DIRECTIONS: The lines to extract begin at the line that contains "PARTNERJI (1263, 36)" and run through the last line of the listing; reproduce them exactly, minus any pictures.

+ + + + +

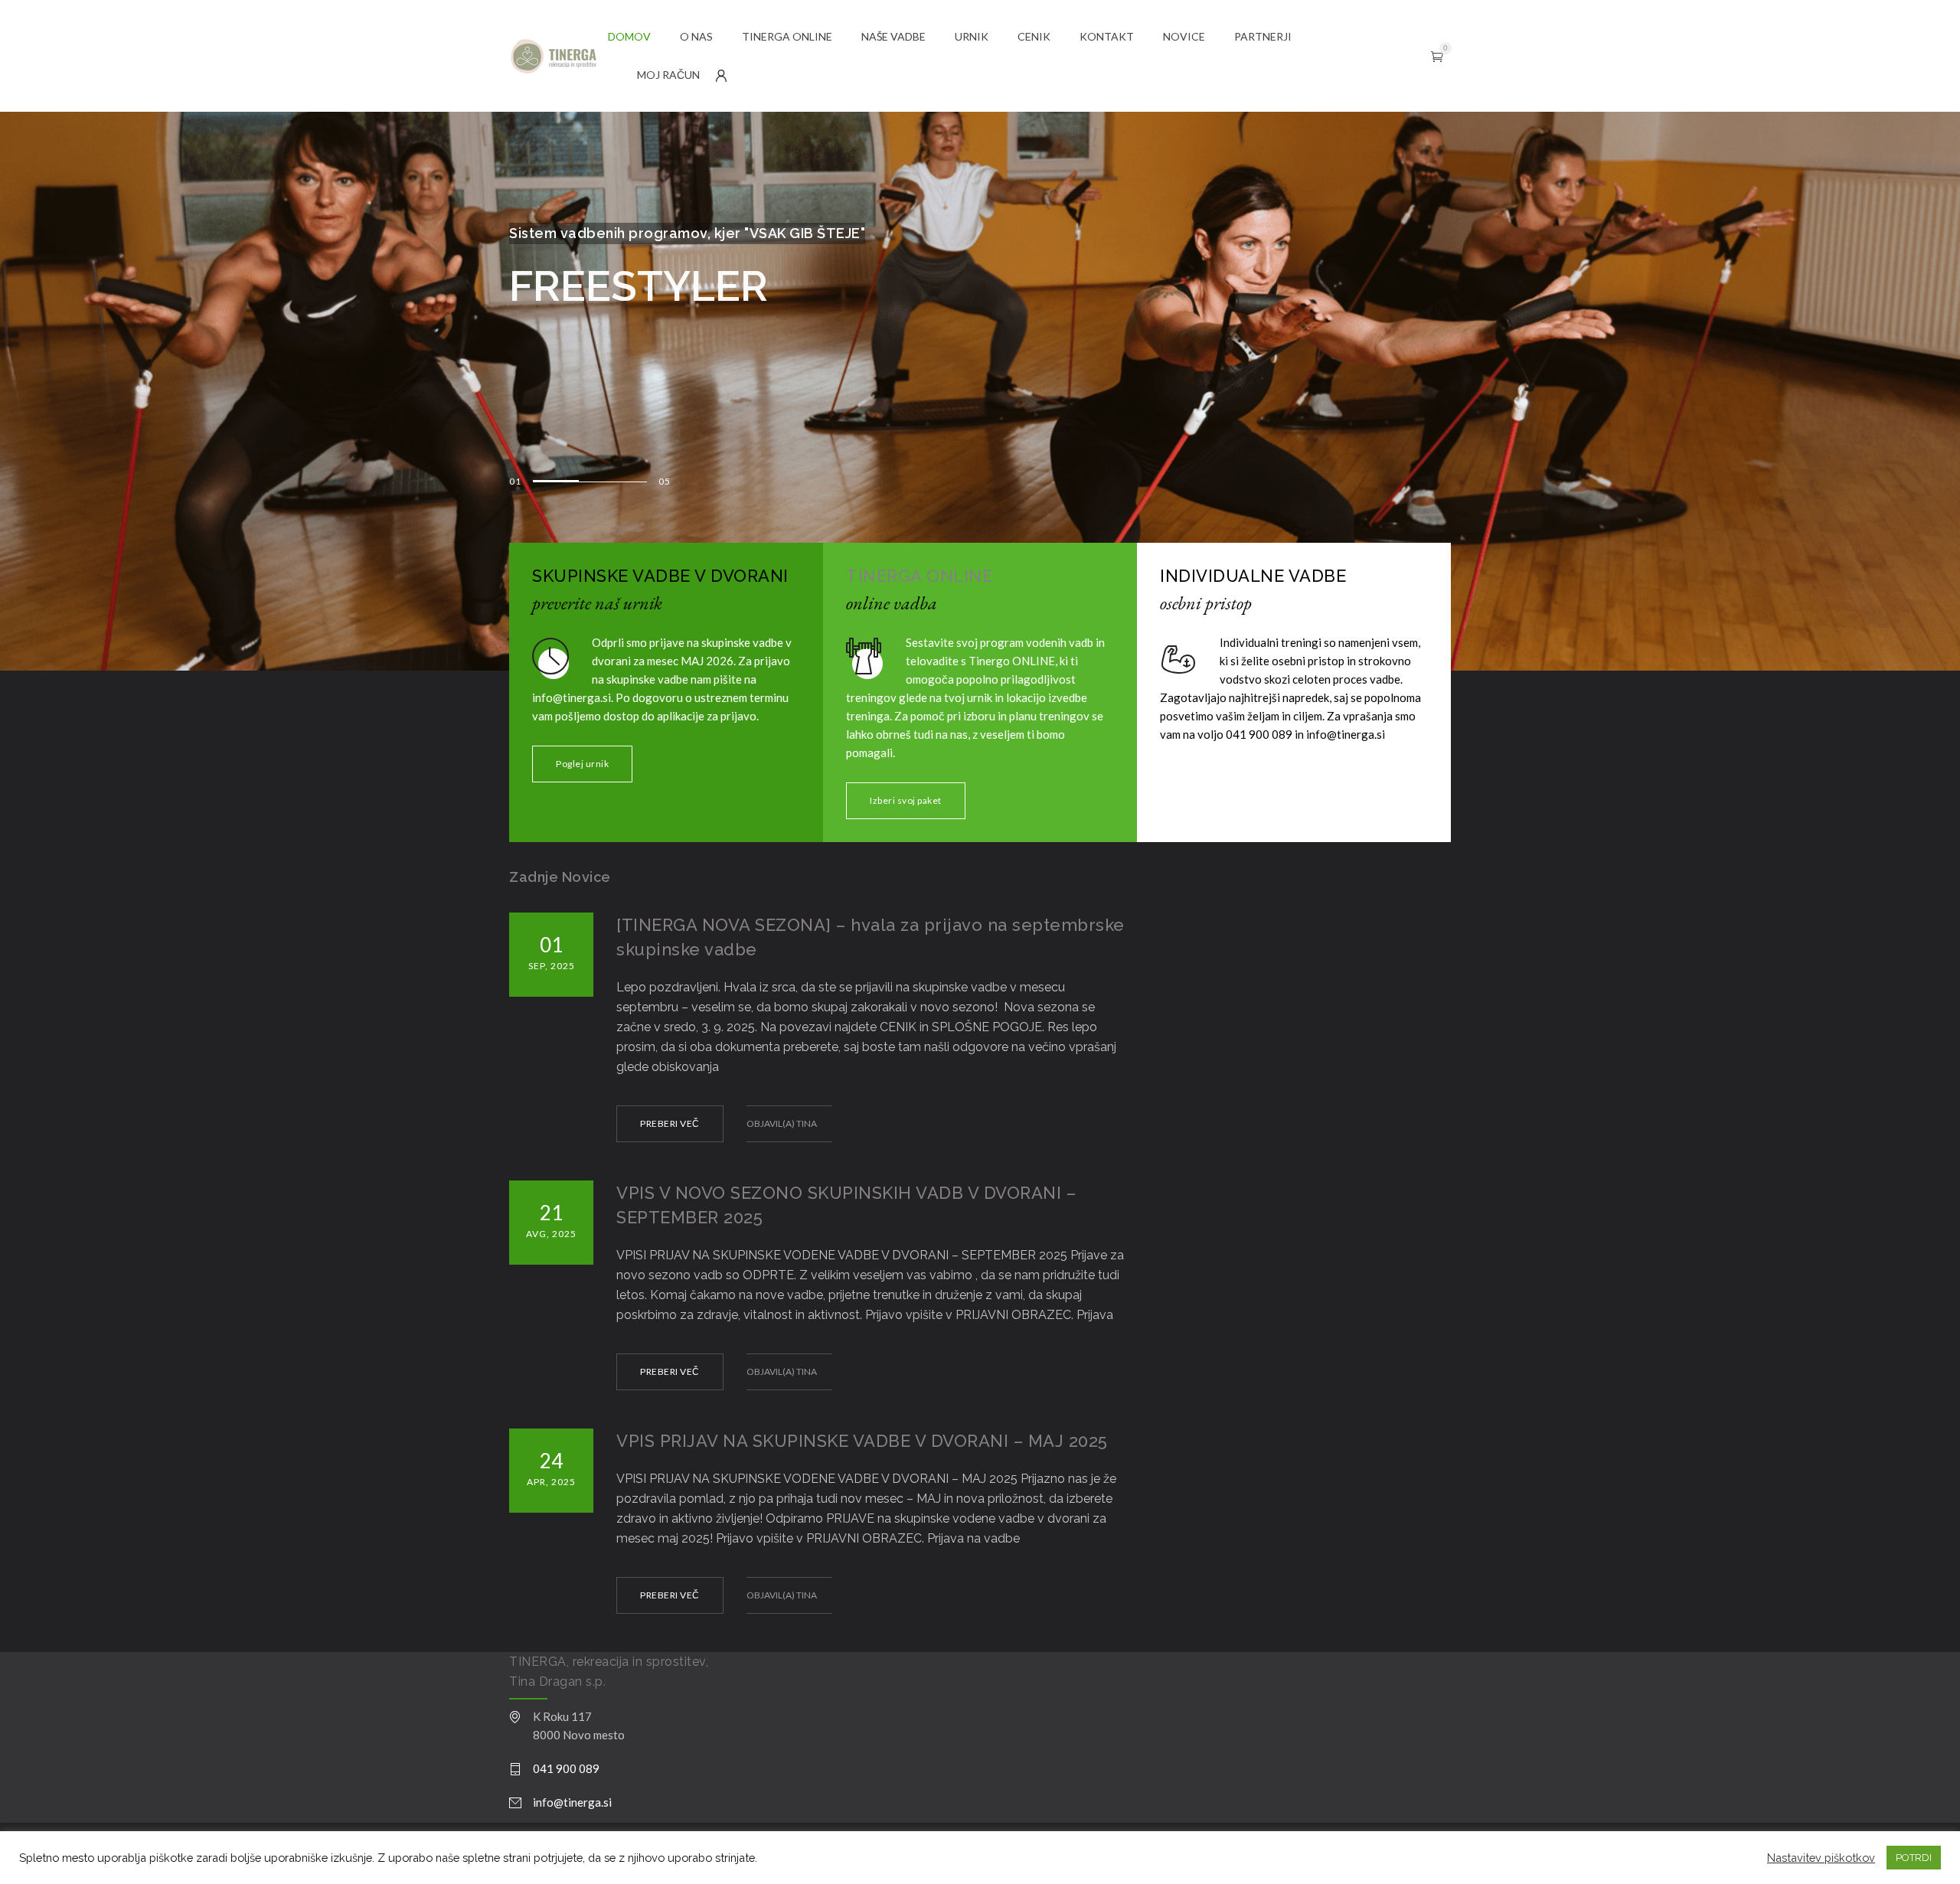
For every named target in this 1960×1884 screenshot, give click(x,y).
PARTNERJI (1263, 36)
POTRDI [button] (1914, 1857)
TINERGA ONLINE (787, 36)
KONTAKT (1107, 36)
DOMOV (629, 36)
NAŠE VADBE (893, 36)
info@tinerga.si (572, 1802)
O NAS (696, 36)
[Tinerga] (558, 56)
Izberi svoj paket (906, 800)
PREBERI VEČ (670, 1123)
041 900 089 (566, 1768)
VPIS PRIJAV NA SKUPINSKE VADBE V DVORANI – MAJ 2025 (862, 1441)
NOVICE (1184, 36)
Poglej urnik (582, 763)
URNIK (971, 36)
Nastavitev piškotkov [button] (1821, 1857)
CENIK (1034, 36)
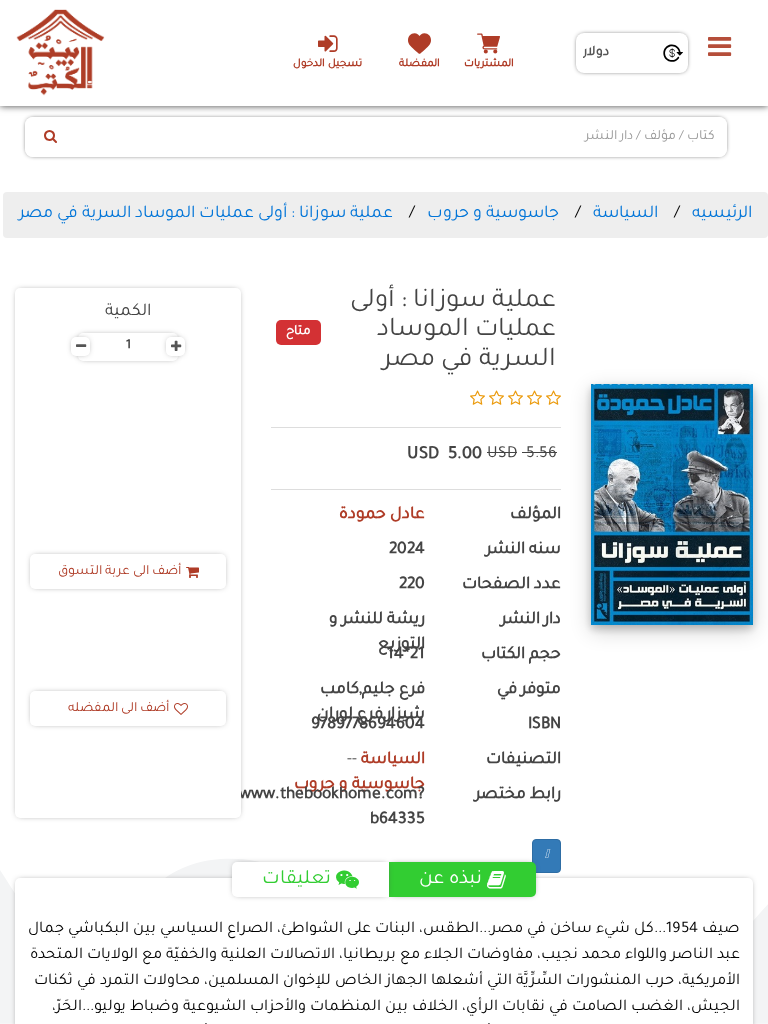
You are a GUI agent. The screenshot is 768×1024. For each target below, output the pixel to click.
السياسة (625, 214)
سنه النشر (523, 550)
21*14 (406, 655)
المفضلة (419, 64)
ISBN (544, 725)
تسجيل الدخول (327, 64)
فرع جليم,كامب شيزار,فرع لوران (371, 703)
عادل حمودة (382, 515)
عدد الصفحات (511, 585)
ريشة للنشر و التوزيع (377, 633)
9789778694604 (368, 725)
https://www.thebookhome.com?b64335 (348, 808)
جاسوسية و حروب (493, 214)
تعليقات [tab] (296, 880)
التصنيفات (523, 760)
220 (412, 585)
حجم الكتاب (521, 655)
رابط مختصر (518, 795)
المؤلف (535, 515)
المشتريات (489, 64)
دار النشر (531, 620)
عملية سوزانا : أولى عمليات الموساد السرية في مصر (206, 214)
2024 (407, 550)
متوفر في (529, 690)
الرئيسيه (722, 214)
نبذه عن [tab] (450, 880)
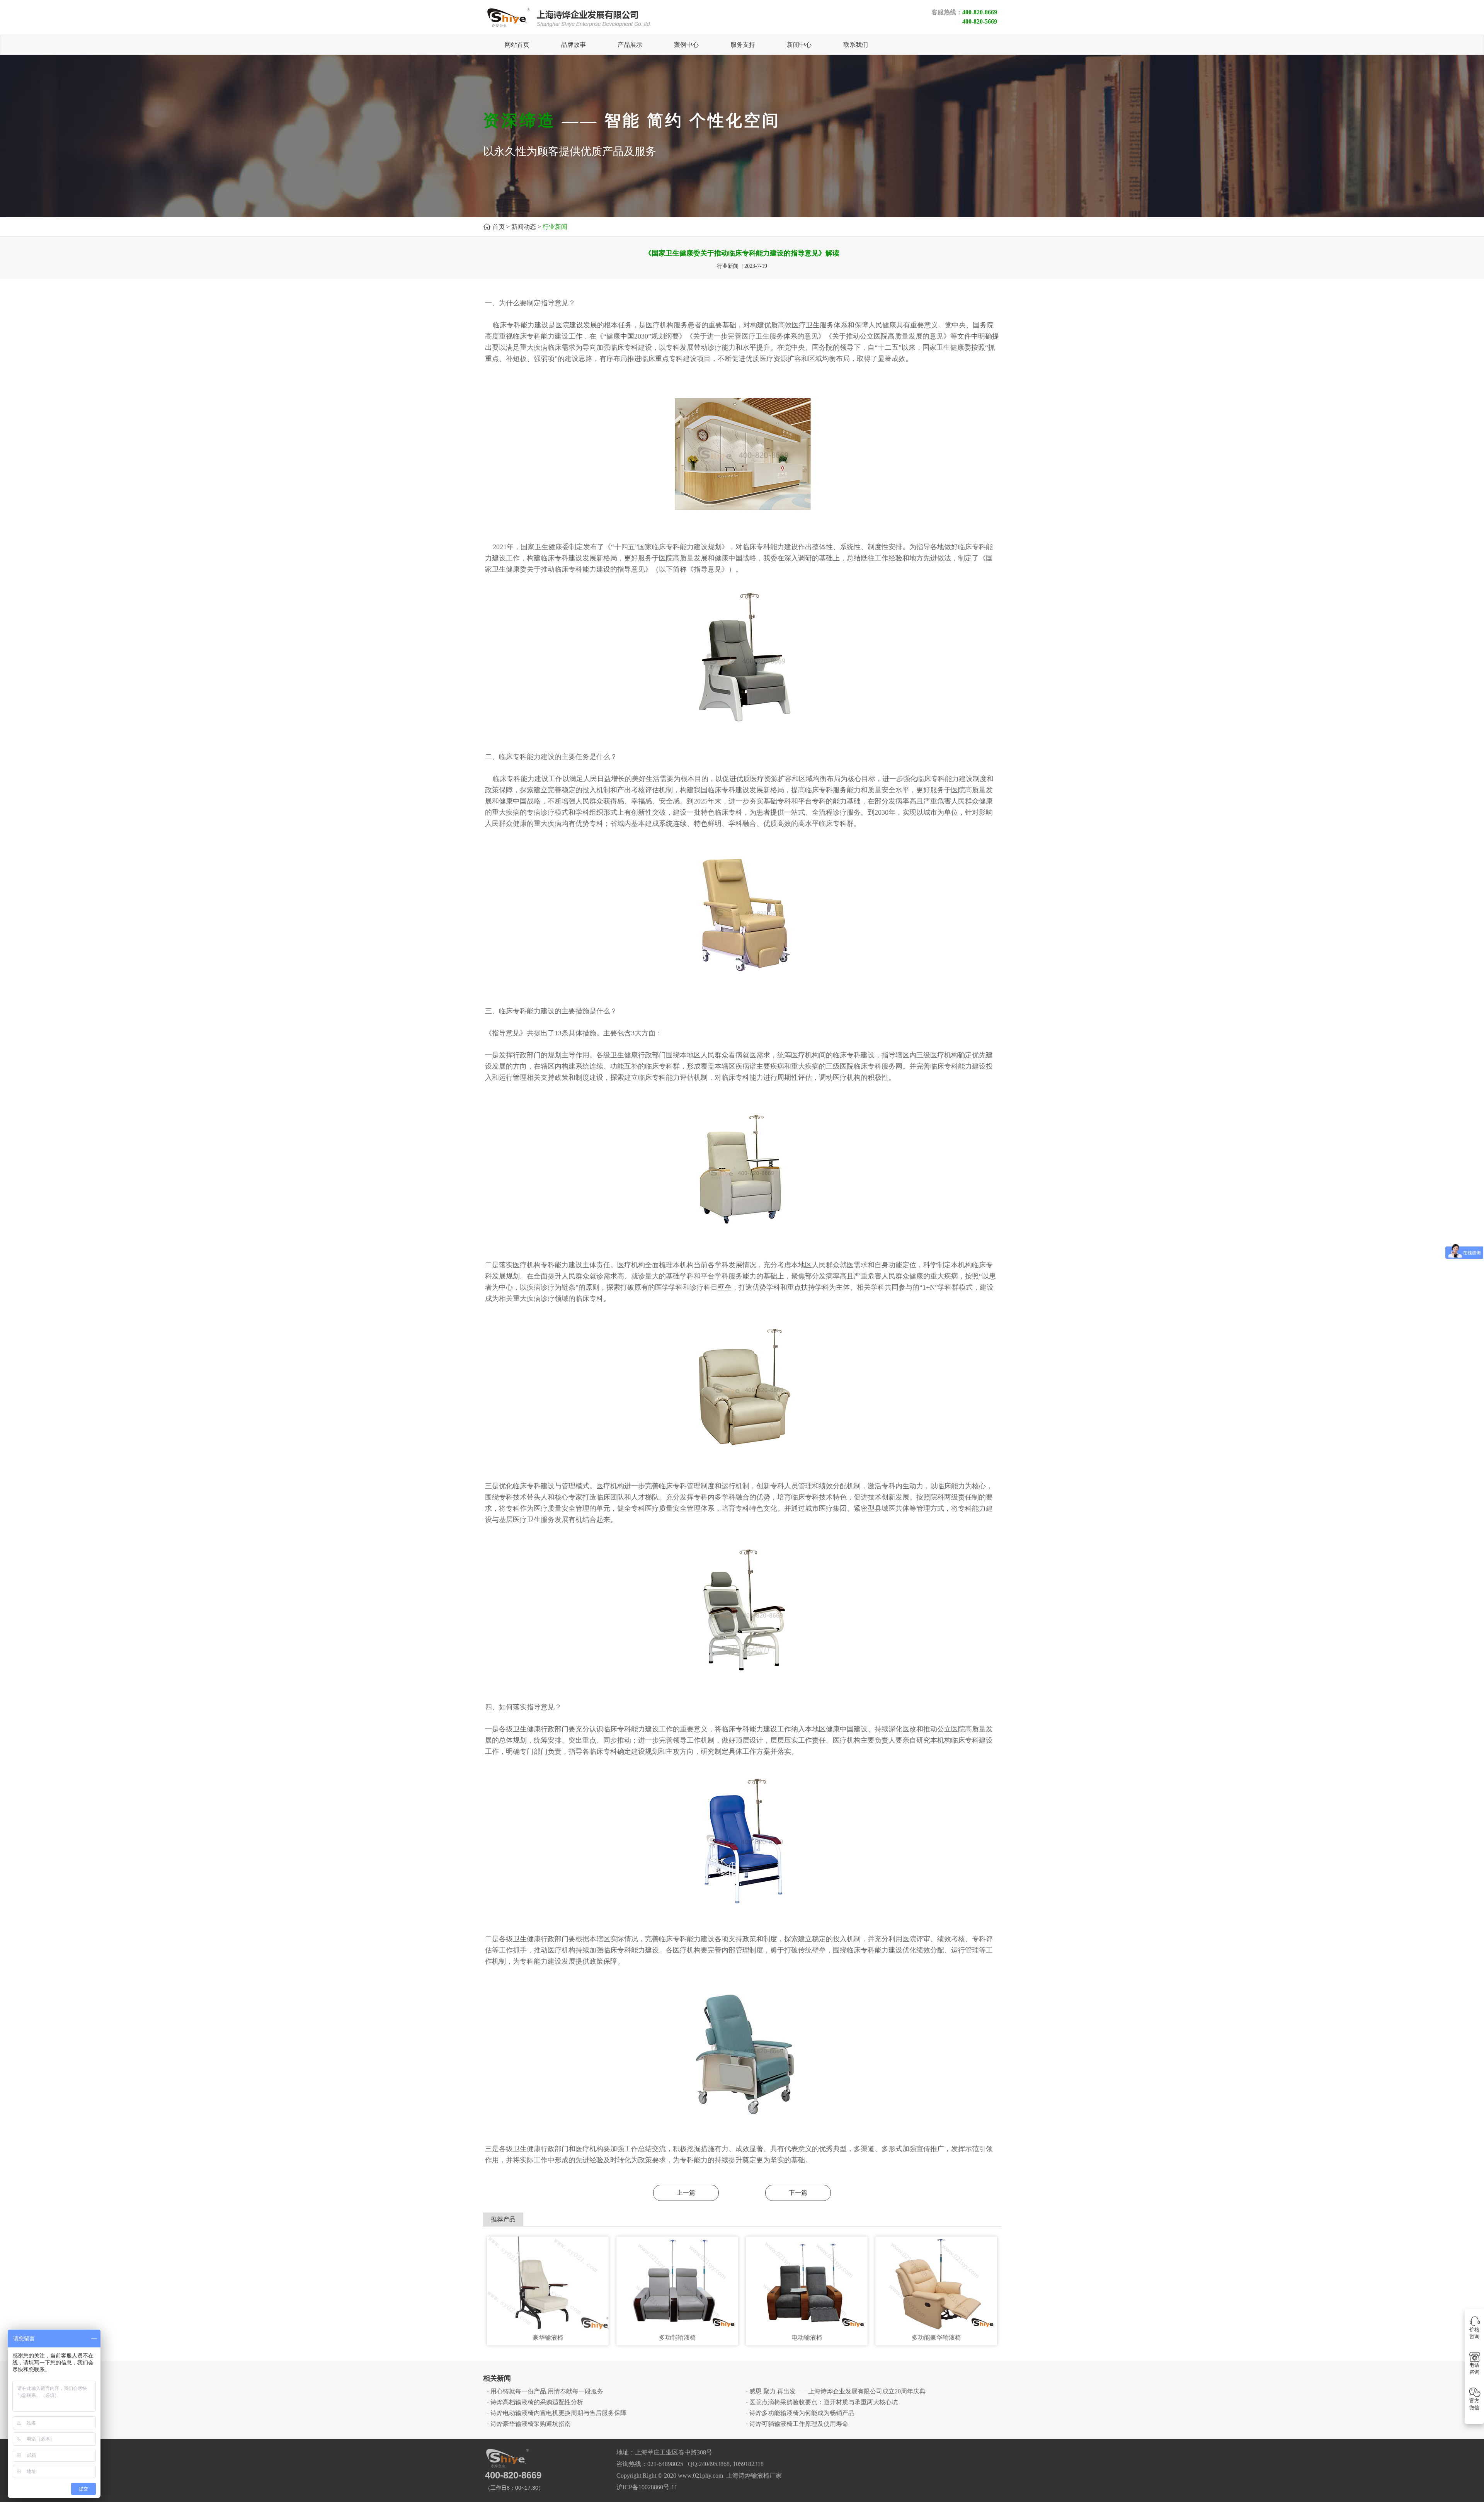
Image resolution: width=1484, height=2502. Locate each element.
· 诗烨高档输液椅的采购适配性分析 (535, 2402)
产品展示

+ + + + +

RESPONSE:
PARTNERJI (1263, 36)
POTRDI [button] (1914, 1857)
TINERGA ONLINE (787, 36)
KONTAKT (1107, 36)
DOMOV (629, 36)
NAŠE VADBE (893, 36)
info@tinerga.si (572, 1802)
O NAS (696, 36)
[Tinerga] (558, 56)
Izberi svoj paket (906, 800)
PREBERI VEČ (670, 1123)
041 900 089 (566, 1768)
VPIS PRIJAV NA SKUPINSKE VADBE V DVORANI – MAJ 2025 (862, 1441)
NOVICE (1184, 36)
Poglej urnik (582, 763)
URNIK (971, 36)
Nastavitev piškotkov [button] (1821, 1857)
CENIK (1034, 36)
You are a GUI agent. The screenshot is 768×1024. For each target below, output the pixel to click.
السياسة (625, 214)
سنه النشر (523, 550)
21*14 (406, 655)
المفضلة (419, 64)
ISBN (544, 725)
تسجيل الدخول (327, 64)
فرع جليم,كامب شيزار,فرع لوران (371, 703)
عادل حمودة (382, 515)
عدد الصفحات (511, 585)
ريشة للنشر و التوزيع (377, 633)
9789778694604 (368, 725)
https://www.thebookhome.com?b64335 (348, 808)
جاسوسية و حروب (493, 214)
تعليقات [tab] (296, 880)
التصنيفات (523, 760)
220 (412, 585)
حجم الكتاب (521, 655)
رابط مختصر (518, 795)
المؤلف (535, 515)
المشتريات (489, 64)
دار النشر (531, 620)
عملية سوزانا : أولى عمليات الموساد السرية في مصر (206, 214)
2024 (407, 550)
متوفر في (529, 690)
الرئيسيه (722, 214)
نبذه عن [tab] (450, 880)
Image resolution: width=1484, height=2502. Locate each element.
· 诗烨高档输液椅的采购适配性分析 (535, 2402)
产品展示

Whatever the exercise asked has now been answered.